→ **Task goal**
Every entry should be given again exactly, with nothing dropped.

→ **Available data**
········
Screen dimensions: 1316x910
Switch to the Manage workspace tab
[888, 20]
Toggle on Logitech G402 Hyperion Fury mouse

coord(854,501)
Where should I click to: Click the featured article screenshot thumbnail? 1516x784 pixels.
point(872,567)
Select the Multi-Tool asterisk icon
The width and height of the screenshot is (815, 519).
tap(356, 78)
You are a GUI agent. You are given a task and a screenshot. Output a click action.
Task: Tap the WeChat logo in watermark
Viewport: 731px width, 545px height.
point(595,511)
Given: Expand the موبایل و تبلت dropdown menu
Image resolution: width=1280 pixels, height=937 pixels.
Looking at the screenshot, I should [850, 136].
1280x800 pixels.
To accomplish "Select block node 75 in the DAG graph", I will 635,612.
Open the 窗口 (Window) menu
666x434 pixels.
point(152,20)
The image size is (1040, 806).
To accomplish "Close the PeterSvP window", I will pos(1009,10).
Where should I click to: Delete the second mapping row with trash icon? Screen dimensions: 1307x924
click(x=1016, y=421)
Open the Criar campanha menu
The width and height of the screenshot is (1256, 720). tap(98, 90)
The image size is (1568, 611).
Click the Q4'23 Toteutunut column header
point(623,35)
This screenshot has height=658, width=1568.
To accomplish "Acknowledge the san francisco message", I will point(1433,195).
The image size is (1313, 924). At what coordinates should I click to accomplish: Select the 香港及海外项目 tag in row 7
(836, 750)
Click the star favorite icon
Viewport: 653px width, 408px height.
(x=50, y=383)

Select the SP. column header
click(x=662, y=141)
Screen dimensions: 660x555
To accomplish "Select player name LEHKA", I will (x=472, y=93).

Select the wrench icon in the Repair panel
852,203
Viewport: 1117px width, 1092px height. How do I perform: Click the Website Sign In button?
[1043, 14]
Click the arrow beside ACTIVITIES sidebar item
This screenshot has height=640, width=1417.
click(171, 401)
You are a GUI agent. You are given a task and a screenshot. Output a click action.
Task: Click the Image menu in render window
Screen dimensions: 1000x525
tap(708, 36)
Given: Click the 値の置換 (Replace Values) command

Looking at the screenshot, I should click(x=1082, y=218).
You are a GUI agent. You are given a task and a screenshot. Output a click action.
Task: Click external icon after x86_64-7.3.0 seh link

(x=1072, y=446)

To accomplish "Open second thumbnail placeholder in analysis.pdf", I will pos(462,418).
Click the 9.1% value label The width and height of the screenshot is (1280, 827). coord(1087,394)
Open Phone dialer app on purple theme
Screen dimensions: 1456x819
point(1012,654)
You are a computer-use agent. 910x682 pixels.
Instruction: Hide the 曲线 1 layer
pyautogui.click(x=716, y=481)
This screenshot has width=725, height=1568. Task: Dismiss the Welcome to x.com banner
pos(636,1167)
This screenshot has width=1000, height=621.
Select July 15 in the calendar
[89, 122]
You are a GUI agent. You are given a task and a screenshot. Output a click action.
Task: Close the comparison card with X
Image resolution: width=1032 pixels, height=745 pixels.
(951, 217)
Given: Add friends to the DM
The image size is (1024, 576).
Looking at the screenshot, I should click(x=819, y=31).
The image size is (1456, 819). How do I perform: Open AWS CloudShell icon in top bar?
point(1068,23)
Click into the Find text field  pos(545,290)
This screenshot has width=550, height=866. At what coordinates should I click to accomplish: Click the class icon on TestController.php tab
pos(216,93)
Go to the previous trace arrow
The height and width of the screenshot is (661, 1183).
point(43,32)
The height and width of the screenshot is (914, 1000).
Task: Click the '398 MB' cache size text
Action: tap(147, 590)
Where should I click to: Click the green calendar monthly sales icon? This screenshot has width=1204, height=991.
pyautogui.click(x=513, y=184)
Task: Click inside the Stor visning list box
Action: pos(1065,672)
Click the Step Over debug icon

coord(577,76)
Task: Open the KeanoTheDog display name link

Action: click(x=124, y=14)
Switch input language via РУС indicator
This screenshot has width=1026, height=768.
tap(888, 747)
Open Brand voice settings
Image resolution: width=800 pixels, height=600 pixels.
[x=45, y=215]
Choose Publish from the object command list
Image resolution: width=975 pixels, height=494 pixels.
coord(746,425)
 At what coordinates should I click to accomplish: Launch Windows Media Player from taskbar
········
→ **Final answer**
Screen dimensions: 1316x910
Switch to the Manage workspace tab
[888, 20]
Toggle on Logitech G402 Hyperion Fury mouse

coord(854,501)
Where should I click to: Click the featured article screenshot thumbnail? 1516x784 pixels.
point(872,567)
Select the Multi-Tool asterisk icon
The width and height of the screenshot is (815, 519).
tap(356, 78)
You are a GUI agent. You are given a task and a screenshot. Output a click action.
Task: Tap the WeChat logo in watermark
Viewport: 731px width, 545px height.
point(595,511)
Given: Expand the موبایل و تبلت dropdown menu
Image resolution: width=1280 pixels, height=937 pixels.
Looking at the screenshot, I should [850, 136].
1280x800 pixels.
To accomplish "Select block node 75 in the DAG graph", I will 635,612.
Open the 窗口 (Window) menu
666x434 pixels.
point(152,20)
The image size is (1040, 806).
To accomplish "Close the PeterSvP window", I will pos(1009,10).
Where should I click to: Delete the second mapping row with trash icon? Screen dimensions: 1307x924
click(x=1016, y=421)
Open the Criar campanha menu
The width and height of the screenshot is (1256, 720). tap(98, 90)
The image size is (1568, 611).
Click the Q4'23 Toteutunut column header
point(623,35)
This screenshot has height=658, width=1568.
To accomplish "Acknowledge the san francisco message", I will point(1433,195).
The image size is (1313, 924). At what coordinates should I click to accomplish: Select the 香港及海外项目 tag in row 7
(836, 750)
Click the star favorite icon
Viewport: 653px width, 408px height.
(x=50, y=383)

Select the SP. column header
click(x=662, y=141)
Screen dimensions: 660x555
To accomplish "Select player name LEHKA", I will (x=472, y=93).

Select the wrench icon in the Repair panel
852,203
Viewport: 1117px width, 1092px height. How do I perform: Click the Website Sign In button?
[1043, 14]
Click the arrow beside ACTIVITIES sidebar item
This screenshot has height=640, width=1417.
click(171, 401)
You are a GUI agent. You are given a task and a screenshot. Output a click action.
Task: Click the Image menu in render window
Screen dimensions: 1000x525
tap(708, 36)
Given: Click the 値の置換 (Replace Values) command

Looking at the screenshot, I should click(x=1082, y=218).
You are a GUI agent. You are given a task and a screenshot. Output a click action.
Task: Click external icon after x86_64-7.3.0 seh link

(x=1072, y=446)

To accomplish "Open second thumbnail placeholder in analysis.pdf", I will pos(462,418).
Click the 9.1% value label The width and height of the screenshot is (1280, 827). coord(1087,394)
Open Phone dialer app on purple theme
Screen dimensions: 1456x819
point(1012,654)
You are a computer-use agent. 910x682 pixels.
Instruction: Hide the 曲线 1 layer
pyautogui.click(x=716, y=481)
This screenshot has width=725, height=1568. Task: Dismiss the Welcome to x.com banner
pos(636,1167)
This screenshot has width=1000, height=621.
Select July 15 in the calendar
[89, 122]
You are a GUI agent. You are given a task and a screenshot. Output a click action.
Task: Close the comparison card with X
Image resolution: width=1032 pixels, height=745 pixels.
(951, 217)
Given: Add friends to the DM
The image size is (1024, 576).
Looking at the screenshot, I should click(x=819, y=31).
The image size is (1456, 819). How do I perform: Open AWS CloudShell icon in top bar?
point(1068,23)
Click into the Find text field  pos(545,290)
This screenshot has width=550, height=866. At what coordinates should I click to accomplish: Click the class icon on TestController.php tab
pos(216,93)
Go to the previous trace arrow
The height and width of the screenshot is (661, 1183).
point(43,32)
The height and width of the screenshot is (914, 1000).
Task: Click the '398 MB' cache size text
Action: tap(147, 590)
Where should I click to: Click the green calendar monthly sales icon? This screenshot has width=1204, height=991.
pyautogui.click(x=513, y=184)
Task: Click inside the Stor visning list box
Action: pos(1065,672)
Click the Step Over debug icon

coord(577,76)
Task: Open the KeanoTheDog display name link

Action: click(x=124, y=14)
Switch input language via РУС indicator
This screenshot has width=1026, height=768.
tap(888, 747)
Open Brand voice settings
Image resolution: width=800 pixels, height=600 pixels.
[x=45, y=215]
Choose Publish from the object command list
Image resolution: width=975 pixels, height=494 pixels.
coord(746,425)
 At what coordinates should I click to accomplish: Launch Windows Media Player from taskbar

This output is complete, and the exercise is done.